RECORDS SUPPLIED:
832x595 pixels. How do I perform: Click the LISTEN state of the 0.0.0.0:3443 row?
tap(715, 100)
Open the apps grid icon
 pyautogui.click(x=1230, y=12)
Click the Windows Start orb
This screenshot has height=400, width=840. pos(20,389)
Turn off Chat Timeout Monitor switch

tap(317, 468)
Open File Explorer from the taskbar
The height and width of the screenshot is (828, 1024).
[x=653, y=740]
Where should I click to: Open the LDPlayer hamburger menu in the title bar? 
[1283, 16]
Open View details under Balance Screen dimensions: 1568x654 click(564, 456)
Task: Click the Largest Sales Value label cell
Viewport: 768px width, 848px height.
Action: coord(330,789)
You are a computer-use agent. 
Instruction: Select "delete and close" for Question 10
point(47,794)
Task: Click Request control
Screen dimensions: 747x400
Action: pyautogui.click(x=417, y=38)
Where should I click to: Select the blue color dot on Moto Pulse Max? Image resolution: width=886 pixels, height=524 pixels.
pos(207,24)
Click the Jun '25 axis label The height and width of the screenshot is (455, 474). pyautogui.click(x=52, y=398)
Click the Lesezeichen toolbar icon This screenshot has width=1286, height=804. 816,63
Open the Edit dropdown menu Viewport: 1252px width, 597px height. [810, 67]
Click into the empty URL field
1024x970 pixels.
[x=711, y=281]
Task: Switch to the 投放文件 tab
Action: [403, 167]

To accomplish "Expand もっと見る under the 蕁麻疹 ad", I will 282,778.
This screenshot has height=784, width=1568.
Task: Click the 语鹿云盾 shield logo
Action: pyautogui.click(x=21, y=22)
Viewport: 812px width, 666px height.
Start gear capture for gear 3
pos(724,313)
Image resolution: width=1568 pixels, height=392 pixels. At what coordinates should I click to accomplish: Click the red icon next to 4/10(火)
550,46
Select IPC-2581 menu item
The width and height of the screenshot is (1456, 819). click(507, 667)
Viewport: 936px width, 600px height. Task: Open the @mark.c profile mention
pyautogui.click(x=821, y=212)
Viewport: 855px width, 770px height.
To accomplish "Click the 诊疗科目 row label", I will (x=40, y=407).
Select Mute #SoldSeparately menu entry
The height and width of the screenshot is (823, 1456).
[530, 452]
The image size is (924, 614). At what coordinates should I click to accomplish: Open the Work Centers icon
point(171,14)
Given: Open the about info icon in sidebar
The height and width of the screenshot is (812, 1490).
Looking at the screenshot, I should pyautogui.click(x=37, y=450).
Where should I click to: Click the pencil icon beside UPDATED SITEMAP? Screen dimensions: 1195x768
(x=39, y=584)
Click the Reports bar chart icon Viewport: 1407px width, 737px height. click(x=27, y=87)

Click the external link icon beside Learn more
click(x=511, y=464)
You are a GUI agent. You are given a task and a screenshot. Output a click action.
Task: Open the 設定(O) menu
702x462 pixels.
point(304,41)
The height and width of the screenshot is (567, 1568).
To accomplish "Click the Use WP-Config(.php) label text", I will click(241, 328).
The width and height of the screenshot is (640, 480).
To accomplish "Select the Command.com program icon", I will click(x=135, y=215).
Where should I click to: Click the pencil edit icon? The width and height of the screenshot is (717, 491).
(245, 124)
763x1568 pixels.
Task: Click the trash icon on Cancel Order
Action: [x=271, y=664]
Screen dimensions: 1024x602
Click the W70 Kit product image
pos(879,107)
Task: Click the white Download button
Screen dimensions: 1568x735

REQUIREMENTS:
Please copy the data word for word, from its first line through the line containing "Action: [403, 167]", including both of those lines.

RESULT FOR THIS EXERCISE:
832x595 pixels. How do I perform: Click the LISTEN state of the 0.0.0.0:3443 row?
tap(715, 100)
Open the apps grid icon
 pyautogui.click(x=1230, y=12)
Click the Windows Start orb
This screenshot has height=400, width=840. pos(20,389)
Turn off Chat Timeout Monitor switch

tap(317, 468)
Open File Explorer from the taskbar
The height and width of the screenshot is (828, 1024).
[x=653, y=740]
Where should I click to: Open the LDPlayer hamburger menu in the title bar? 
[1283, 16]
Open View details under Balance Screen dimensions: 1568x654 click(564, 456)
Task: Click the Largest Sales Value label cell
Viewport: 768px width, 848px height.
Action: coord(330,789)
You are a computer-use agent. 
Instruction: Select "delete and close" for Question 10
point(47,794)
Task: Click Request control
Screen dimensions: 747x400
Action: pyautogui.click(x=417, y=38)
Where should I click to: Select the blue color dot on Moto Pulse Max? Image resolution: width=886 pixels, height=524 pixels.
pos(207,24)
Click the Jun '25 axis label The height and width of the screenshot is (455, 474). pyautogui.click(x=52, y=398)
Click the Lesezeichen toolbar icon This screenshot has width=1286, height=804. 816,63
Open the Edit dropdown menu Viewport: 1252px width, 597px height. [810, 67]
Click into the empty URL field
1024x970 pixels.
[x=711, y=281]
Task: Switch to the 投放文件 tab
Action: [403, 167]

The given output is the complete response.